Acumulaciones de mierda que intentaba esquivar, hasta que —un día— la hija de puta logró estallar, mandando al diablo esas ideas machistas, misóginas y excluyentes.

Y harta de tanta tontería conseguí contestar:
—¡BASTA YA! Esta es, mi vida y a ti te vale lo que yo haga de ella.

—Pero... pero... pero...
—¡Qué te calles, que ya no te quiero volver a escuchar!

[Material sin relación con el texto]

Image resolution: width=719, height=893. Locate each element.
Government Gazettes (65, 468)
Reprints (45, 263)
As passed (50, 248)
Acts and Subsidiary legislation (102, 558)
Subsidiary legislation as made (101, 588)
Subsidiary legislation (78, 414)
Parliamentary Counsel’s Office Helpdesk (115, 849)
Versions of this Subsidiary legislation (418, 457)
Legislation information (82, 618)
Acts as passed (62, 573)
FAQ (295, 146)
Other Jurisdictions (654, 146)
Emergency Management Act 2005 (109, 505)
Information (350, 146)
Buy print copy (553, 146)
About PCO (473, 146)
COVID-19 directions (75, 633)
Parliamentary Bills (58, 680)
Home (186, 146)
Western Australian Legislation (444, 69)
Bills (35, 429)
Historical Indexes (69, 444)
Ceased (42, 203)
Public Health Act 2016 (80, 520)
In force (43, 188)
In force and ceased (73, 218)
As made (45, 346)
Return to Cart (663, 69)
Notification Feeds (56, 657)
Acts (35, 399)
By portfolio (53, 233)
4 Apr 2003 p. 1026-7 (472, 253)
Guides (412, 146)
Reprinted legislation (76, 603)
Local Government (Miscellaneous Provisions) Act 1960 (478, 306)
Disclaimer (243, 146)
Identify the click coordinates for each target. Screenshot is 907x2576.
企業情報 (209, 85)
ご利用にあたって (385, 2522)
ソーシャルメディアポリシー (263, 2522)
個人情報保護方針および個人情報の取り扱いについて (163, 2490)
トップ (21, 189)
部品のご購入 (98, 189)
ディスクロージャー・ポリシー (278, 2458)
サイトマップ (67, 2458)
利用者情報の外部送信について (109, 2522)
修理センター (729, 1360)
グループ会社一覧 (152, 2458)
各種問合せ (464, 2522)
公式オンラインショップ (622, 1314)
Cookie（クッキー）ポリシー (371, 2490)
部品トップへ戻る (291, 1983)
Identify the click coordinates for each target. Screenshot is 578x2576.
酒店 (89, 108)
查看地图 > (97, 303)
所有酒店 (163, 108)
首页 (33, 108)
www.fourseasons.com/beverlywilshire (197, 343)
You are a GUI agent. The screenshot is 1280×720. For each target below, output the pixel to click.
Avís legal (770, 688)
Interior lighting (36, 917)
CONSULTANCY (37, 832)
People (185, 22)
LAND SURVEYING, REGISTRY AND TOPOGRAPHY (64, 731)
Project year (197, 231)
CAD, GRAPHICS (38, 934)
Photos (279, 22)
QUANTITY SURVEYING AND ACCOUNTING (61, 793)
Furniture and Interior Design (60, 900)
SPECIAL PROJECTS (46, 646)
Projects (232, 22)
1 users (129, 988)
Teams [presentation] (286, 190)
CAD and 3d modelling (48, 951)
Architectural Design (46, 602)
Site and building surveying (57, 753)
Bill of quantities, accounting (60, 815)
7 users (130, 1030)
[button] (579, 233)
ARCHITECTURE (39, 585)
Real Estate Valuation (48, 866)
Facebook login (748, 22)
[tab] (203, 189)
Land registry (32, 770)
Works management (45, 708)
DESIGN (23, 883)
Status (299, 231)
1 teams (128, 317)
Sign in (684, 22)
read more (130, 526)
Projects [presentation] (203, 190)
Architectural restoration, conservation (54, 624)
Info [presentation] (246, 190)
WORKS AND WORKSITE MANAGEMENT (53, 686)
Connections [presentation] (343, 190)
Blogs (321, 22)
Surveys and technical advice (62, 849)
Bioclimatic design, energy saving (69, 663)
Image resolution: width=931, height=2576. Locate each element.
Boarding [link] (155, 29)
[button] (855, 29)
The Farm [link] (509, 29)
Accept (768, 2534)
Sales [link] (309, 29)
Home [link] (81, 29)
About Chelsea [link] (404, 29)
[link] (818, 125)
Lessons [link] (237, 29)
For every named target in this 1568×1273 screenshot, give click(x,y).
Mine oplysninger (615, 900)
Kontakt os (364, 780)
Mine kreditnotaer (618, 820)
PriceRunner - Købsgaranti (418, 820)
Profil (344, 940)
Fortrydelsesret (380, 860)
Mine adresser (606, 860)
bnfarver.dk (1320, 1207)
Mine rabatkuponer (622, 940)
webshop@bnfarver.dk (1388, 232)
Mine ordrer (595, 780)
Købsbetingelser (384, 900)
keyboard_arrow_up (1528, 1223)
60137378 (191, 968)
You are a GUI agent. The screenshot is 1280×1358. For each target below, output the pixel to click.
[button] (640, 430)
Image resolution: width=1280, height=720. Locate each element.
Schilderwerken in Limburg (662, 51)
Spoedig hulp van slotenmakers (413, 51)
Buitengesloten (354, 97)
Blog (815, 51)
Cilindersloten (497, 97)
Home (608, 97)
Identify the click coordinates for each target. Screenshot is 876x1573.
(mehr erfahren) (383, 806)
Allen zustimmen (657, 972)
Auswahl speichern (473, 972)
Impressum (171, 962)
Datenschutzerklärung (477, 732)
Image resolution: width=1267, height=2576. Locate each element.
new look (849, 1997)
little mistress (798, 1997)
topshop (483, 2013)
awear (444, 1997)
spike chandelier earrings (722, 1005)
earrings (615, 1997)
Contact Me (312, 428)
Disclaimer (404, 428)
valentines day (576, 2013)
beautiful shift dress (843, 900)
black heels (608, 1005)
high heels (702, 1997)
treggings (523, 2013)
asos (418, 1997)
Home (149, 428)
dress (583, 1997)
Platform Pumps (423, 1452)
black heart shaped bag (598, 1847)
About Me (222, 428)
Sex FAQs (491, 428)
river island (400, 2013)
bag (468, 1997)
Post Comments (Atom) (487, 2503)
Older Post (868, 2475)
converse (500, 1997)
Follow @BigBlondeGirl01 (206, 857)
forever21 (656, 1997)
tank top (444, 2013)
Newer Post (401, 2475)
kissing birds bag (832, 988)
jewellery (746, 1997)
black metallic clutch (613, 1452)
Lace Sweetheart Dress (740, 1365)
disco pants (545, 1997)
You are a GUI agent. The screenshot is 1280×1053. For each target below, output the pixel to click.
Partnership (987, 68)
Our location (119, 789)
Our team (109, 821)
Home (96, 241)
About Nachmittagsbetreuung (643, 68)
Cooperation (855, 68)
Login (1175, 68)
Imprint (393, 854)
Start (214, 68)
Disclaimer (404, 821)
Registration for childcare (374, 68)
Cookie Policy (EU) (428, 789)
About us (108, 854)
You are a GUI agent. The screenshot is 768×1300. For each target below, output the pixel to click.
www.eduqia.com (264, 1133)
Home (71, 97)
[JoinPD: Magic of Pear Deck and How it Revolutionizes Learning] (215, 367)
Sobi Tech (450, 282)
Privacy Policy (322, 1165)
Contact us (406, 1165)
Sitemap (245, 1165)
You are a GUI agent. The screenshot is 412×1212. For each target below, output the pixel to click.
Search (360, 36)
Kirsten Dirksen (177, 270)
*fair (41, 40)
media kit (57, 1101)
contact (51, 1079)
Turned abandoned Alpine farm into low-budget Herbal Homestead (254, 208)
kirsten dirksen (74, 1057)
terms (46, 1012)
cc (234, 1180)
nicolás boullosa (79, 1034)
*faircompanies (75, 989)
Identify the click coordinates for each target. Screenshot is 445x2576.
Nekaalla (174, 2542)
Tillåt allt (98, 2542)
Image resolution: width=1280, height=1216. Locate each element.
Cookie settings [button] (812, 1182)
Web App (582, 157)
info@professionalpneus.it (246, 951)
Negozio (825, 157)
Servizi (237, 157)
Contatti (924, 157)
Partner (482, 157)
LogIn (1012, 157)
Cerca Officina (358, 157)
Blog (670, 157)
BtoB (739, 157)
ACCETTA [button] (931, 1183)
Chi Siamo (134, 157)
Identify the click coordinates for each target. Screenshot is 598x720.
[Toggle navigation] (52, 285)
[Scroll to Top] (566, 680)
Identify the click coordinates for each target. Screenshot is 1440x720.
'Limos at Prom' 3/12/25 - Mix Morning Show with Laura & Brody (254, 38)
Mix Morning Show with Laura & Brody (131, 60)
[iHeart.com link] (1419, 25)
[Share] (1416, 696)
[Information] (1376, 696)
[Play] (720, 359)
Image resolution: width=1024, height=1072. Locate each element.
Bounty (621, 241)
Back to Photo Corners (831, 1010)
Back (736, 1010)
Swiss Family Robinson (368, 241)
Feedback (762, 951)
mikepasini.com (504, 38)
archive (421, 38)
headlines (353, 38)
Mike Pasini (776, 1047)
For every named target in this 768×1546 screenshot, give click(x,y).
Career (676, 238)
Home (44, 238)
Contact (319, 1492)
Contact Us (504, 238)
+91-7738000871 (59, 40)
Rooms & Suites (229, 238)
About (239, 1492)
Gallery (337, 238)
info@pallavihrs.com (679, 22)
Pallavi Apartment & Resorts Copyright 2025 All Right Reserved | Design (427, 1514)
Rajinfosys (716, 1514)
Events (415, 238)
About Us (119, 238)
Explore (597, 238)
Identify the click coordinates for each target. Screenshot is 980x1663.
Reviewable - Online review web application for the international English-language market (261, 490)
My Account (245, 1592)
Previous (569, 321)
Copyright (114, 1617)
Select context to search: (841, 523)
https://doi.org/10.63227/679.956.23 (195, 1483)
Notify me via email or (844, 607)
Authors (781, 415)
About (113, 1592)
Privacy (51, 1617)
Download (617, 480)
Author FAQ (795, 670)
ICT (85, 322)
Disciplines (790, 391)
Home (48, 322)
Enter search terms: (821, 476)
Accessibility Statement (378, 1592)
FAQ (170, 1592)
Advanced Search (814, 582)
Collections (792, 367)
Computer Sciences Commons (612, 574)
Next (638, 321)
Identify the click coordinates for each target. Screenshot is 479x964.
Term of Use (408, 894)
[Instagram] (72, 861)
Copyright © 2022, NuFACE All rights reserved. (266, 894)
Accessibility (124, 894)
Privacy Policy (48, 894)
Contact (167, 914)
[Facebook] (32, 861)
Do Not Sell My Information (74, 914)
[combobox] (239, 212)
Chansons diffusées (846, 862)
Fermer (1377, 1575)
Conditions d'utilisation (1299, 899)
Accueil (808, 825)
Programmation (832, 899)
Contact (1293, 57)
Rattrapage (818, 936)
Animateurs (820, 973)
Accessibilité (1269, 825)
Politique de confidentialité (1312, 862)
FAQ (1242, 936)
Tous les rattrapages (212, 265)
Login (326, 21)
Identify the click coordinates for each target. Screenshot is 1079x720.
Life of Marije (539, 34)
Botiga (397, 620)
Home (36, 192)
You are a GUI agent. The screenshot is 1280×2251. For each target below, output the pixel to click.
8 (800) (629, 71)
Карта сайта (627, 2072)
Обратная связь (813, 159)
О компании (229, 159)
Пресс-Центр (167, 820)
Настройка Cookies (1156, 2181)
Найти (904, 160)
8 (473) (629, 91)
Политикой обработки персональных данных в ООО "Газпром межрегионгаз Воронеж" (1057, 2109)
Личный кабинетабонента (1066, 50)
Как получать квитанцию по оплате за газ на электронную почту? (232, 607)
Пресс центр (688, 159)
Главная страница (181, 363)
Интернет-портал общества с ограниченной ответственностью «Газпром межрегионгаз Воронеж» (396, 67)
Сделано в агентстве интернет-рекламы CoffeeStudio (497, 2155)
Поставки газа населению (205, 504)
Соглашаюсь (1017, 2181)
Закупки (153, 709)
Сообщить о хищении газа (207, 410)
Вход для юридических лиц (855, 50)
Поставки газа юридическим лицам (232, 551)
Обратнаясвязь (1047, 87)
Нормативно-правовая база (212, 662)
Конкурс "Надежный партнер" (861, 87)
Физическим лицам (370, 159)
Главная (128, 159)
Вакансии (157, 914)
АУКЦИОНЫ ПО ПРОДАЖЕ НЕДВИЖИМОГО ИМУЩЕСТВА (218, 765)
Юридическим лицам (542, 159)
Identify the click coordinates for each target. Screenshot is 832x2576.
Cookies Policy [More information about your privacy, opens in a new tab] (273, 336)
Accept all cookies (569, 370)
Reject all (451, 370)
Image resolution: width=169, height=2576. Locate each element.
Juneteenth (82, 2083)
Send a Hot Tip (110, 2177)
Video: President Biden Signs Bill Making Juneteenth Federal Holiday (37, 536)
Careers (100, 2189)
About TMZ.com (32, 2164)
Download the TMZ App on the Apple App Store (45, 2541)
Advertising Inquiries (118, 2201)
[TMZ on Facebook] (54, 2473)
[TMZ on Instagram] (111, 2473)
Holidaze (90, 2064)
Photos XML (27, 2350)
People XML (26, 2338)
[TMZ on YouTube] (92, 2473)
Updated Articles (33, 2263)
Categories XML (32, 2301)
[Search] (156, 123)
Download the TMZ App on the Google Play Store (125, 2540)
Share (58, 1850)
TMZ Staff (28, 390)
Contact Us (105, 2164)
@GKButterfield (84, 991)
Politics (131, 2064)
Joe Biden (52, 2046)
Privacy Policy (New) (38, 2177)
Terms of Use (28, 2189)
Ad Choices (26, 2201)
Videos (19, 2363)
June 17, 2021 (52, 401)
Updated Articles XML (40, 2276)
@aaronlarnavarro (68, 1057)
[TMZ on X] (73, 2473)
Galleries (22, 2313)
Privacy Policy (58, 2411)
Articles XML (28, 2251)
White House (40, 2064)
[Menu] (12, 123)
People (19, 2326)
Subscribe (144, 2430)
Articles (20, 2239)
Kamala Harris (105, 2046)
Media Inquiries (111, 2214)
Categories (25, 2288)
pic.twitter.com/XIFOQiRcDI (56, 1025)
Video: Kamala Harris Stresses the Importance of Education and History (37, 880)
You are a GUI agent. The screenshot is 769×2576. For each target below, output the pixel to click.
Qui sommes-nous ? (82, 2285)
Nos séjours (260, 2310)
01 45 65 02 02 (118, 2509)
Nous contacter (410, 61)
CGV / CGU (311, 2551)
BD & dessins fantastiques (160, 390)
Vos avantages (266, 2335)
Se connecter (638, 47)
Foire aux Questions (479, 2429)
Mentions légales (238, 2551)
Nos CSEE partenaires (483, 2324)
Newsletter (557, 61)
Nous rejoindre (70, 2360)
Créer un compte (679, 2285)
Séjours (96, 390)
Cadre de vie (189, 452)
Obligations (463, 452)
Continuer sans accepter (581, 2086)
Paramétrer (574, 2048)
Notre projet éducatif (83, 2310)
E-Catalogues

Lógicamente, fui una hija de puta, culera y mal agradecida; cabrona, irrespetuosa y con poca capacidad para resolver conflictos. Yo, la psicóloga, había perdido el juicio. Entonces, se escuchó de nuevo una voz temblorosa:

—Eres psicóloga, no te puedes enojar y mucho menos ser tan hija de puta, a lo que conteste: —Soy psicóloga y me encabrono porque no estoy dispuesta —ni un día más— a volver a escucharte. Dame las riendas de mi vida, que no me importa lo que pienses y entérate de que no soy una hija de puta, soy una hija de mi reputisisisisísima madre, que pone límites y no acepta tus etiquetas.

Dime tú, ¿quién es más hija de puta: tú, que te metes en mi vida o yo por defender mis ideales?

Desde ese día me propuse cargar con orgullo la etiqueta de hija de puta y construir un mundo que me dejara vivir con lo que yo quisiera elegir; inicié realizando todas aquellas cosas que amo y las opiniones públicas, de mi familia y amigos las empecé a silenciar para comenzar, por vez primera a hacerme cargo de mí.